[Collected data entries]

"""

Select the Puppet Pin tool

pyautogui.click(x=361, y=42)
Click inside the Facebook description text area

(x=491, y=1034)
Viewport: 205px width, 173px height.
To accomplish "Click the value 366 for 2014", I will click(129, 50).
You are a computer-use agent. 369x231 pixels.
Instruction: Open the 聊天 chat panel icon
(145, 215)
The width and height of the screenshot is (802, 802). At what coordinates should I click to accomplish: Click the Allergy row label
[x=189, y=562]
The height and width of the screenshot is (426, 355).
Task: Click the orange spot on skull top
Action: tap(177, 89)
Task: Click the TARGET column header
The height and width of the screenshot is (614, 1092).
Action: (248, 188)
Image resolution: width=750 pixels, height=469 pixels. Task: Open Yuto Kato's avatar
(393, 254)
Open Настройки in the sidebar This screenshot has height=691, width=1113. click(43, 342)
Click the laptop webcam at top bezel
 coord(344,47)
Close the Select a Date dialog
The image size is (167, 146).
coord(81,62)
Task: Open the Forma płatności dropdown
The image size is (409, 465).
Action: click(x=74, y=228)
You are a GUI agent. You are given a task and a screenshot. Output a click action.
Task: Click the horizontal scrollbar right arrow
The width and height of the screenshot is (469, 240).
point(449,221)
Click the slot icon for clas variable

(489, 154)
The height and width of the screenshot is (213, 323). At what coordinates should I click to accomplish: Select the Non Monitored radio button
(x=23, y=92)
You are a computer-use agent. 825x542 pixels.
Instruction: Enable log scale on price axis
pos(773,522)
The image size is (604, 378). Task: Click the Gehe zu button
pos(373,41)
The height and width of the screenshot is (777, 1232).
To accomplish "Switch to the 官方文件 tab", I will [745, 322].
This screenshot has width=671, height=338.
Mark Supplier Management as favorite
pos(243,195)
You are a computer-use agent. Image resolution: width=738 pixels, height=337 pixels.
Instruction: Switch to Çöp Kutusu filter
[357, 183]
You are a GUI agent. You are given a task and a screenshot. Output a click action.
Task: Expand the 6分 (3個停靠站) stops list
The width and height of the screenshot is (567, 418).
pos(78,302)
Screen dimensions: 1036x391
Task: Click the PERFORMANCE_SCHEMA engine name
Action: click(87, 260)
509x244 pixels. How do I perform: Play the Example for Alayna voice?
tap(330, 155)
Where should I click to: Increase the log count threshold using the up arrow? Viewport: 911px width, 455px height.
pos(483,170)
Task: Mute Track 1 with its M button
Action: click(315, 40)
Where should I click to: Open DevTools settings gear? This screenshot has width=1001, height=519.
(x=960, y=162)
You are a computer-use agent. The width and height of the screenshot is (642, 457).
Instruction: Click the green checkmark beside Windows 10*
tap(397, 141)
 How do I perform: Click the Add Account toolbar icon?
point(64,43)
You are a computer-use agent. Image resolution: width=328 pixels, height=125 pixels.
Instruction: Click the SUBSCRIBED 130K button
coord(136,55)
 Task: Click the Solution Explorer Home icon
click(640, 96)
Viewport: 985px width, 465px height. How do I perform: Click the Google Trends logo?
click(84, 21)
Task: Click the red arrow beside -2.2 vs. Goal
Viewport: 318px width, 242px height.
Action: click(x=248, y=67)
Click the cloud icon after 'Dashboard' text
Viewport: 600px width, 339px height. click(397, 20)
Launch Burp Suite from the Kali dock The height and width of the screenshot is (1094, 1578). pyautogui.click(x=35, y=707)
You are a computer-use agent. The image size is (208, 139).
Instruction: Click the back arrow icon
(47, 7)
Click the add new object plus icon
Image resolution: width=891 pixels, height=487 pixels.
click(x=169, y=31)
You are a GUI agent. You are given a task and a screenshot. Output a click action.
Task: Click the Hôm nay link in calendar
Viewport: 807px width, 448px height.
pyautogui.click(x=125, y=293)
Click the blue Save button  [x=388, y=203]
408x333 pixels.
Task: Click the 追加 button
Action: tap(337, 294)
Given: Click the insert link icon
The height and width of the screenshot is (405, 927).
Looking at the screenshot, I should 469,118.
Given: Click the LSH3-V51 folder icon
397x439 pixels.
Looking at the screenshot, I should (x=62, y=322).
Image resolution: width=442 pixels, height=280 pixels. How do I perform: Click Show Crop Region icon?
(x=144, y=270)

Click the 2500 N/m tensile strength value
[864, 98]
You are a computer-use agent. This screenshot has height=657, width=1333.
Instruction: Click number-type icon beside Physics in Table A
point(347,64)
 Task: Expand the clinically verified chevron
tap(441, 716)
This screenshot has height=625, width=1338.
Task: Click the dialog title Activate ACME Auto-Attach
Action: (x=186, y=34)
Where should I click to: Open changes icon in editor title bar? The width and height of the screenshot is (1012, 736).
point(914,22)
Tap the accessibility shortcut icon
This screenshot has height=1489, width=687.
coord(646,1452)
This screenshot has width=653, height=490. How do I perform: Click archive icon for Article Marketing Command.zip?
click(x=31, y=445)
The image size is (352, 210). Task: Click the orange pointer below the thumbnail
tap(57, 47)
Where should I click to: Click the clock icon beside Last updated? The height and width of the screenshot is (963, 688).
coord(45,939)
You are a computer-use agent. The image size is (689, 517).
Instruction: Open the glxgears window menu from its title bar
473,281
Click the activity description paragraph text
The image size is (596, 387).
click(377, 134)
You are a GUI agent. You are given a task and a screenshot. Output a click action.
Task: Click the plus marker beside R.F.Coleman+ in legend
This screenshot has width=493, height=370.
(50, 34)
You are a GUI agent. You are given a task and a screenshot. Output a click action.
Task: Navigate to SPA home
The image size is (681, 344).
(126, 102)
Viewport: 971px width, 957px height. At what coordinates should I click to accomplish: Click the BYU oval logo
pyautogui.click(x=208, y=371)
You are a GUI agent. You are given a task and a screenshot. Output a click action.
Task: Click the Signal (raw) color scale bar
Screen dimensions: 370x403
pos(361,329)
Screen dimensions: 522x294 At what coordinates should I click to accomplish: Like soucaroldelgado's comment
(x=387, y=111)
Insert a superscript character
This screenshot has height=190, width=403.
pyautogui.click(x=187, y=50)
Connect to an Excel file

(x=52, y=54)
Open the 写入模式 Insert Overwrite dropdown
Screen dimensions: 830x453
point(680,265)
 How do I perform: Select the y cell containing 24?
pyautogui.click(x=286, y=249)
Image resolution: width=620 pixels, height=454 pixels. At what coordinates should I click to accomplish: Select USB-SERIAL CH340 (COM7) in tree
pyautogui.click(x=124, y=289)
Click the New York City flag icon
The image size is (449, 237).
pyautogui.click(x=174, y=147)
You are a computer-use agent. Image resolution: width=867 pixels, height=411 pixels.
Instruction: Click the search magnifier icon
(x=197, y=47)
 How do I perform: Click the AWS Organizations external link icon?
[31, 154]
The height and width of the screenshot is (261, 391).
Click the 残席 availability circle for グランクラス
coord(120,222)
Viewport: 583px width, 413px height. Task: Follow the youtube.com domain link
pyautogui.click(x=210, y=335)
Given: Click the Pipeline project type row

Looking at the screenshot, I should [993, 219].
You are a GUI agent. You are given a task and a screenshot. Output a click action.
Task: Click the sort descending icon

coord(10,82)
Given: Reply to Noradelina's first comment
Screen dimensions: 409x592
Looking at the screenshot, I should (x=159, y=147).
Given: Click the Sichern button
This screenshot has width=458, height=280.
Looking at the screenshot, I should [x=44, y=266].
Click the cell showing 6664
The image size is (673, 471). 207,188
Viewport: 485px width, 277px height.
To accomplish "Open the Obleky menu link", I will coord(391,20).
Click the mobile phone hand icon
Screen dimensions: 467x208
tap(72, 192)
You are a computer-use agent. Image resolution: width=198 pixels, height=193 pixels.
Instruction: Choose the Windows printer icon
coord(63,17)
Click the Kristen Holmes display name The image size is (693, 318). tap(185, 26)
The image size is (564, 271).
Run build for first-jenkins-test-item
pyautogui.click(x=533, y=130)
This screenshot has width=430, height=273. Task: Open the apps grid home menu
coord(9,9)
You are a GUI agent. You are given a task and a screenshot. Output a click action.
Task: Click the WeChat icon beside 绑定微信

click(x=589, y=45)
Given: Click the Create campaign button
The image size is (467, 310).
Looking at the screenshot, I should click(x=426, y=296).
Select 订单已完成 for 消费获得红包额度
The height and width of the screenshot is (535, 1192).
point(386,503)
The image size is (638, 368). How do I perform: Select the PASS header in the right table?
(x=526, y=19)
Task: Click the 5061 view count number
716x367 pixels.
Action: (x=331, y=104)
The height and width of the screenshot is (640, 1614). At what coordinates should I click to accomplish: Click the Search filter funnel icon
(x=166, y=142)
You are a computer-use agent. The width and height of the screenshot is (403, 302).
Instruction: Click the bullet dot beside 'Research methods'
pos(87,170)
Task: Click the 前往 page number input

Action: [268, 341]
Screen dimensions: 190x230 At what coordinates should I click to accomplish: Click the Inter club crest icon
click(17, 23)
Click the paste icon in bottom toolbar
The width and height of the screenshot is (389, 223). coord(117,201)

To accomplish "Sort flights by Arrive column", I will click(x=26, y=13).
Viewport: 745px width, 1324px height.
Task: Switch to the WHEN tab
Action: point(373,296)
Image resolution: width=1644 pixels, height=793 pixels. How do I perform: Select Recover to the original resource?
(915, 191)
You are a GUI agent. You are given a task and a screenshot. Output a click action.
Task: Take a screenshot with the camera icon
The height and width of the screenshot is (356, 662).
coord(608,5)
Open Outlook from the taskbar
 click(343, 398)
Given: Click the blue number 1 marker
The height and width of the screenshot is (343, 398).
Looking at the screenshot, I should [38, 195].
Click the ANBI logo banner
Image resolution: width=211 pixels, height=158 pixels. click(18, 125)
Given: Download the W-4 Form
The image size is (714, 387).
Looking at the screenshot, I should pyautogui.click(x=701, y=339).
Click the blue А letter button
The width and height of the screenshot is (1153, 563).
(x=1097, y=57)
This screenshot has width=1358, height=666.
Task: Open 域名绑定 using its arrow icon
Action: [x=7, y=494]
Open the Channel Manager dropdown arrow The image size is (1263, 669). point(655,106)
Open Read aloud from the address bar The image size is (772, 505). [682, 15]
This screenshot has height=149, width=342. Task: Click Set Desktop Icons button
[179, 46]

"""

Above are the records; from them, give again exactly the lines from the one containing "Open the 写入模式 Insert Overwrite dropdown" to the one containing "Viewport: 485px width, 277px height.", both lines included, and nothing more.

* **EXERCISE RESPONSE**:
Open the 写入模式 Insert Overwrite dropdown
Screen dimensions: 830x453
point(680,265)
 How do I perform: Select the y cell containing 24?
pyautogui.click(x=286, y=249)
Image resolution: width=620 pixels, height=454 pixels. At what coordinates should I click to accomplish: Select USB-SERIAL CH340 (COM7) in tree
pyautogui.click(x=124, y=289)
Click the New York City flag icon
The image size is (449, 237).
pyautogui.click(x=174, y=147)
You are a computer-use agent. Image resolution: width=867 pixels, height=411 pixels.
Instruction: Click the search magnifier icon
(x=197, y=47)
 How do I perform: Click the AWS Organizations external link icon?
[31, 154]
The height and width of the screenshot is (261, 391).
Click the 残席 availability circle for グランクラス
coord(120,222)
Viewport: 583px width, 413px height. Task: Follow the youtube.com domain link
pyautogui.click(x=210, y=335)
Given: Click the Pipeline project type row

Looking at the screenshot, I should [993, 219].
You are a GUI agent. You are given a task and a screenshot. Output a click action.
Task: Click the sort descending icon

coord(10,82)
Given: Reply to Noradelina's first comment
Screen dimensions: 409x592
Looking at the screenshot, I should (x=159, y=147).
Given: Click the Sichern button
This screenshot has width=458, height=280.
Looking at the screenshot, I should [x=44, y=266].
Click the cell showing 6664
The image size is (673, 471). 207,188
Viewport: 485px width, 277px height.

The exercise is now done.